■ **Task to carry out**
Transcribe the game design post from "2) Multiple noble" to "an important role.".

──────── Text passage

Thanks for the kind words and support.
Obviously the game is very complex, and also fairly different from any other game I've played, since it really focuses on political NPCs and their interactions, so in many cases I'm just trying stuff to see how it works. There was a previous version of this game which I released a few years ago, which varied massively over its year-long development cycle, and tried out a number of the things you've mentioned. As a rule, the game is trying to balance complexity and understandability. Too complex a game leads to the player rapidly becoming overwhelmed by the sheer amount of information to follow, but there's always the urge to add more, and always gameplay areas which feel lacking.
1) I've dug up my old graphics tablet, so more art can be drawn up. As a programmer, I can't draw faces (hence the characters having none), but I can put more flowers on heads.
2) Multiple noble enthralled lead to an incredibly complicated UI system at times, and make it very hard to inform people of which votes are available where. Even with only three enthralled, it was a mess of "vote options now available". It makes it harder for the player to follow their society's political structure, including the nobles' interpersonal relationships, which I'd like to see play an important role.
On-the-map agents were tried, with some success, but I didn't particularly like how they played out. The game's main mechanics are political, and the agents were outside of this system for the most part, they couldn't interact with it in a way which I felt 'worked' as a mechanic. Instead, they're replaced by powers and buildable colonies.
In terms of expanding the amount of stuff to do, I would probably expand the amount of actions you can take on colonies, to make them more involved, and city-builder-like, rather than add any new agents and complicate things further.
3) I'm not sure I agree. The nations here are entirely political driven. They all start as independent cities, and can merge and split arbitrarily, entirely based on politics. Having them forced to exist in certain ways would go against the organic growing process which shapes the map. Partly answering 6 already: The game is NPC-driven, and nations grow and split based on their decisions (which are based on circumstance and some random chance). If you leave the game running, it will slowly stabilise into large empires after a few hundred turns, but if the player disrupts these then entirely new political landscapes will form. With very minor changes (such as random character death from old age) the map would remain permanently dynamic, and constantly generating new nations as civil wars tear apart old empires.

────────────────
──────── Data provided

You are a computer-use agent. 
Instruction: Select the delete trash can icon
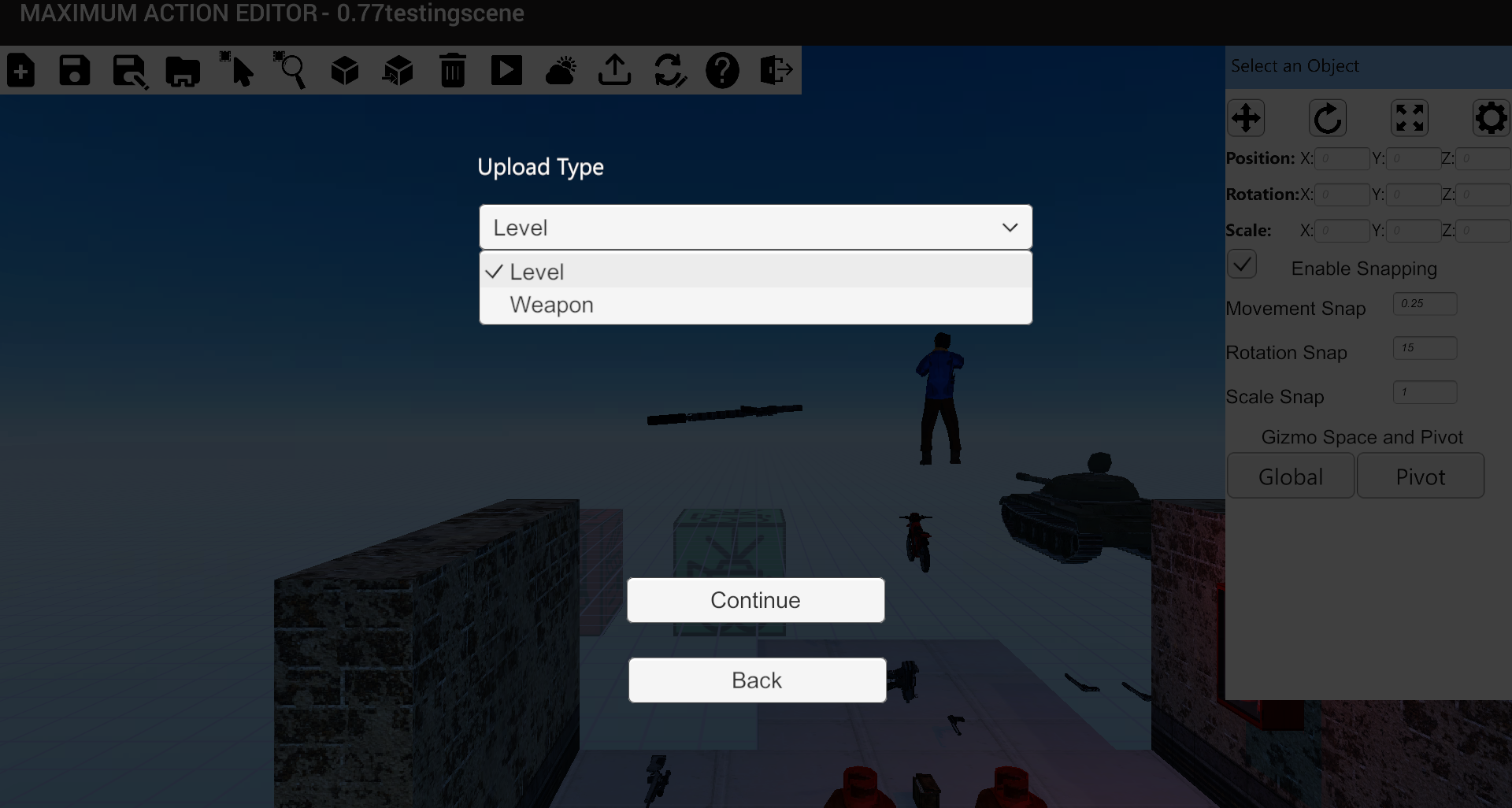click(x=453, y=71)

────────────────

■ **Task solution**
2) Multiple noble enthralled lead to an incredibly complicated UI system at times, and make it very hard to inform people of which votes are available where. Even with only three enthralled, it was a mess of "vote options now available". It makes it harder for the player to follow their society's political structure, including the nobles' interpersonal relationships, which I'd like to see play an important role.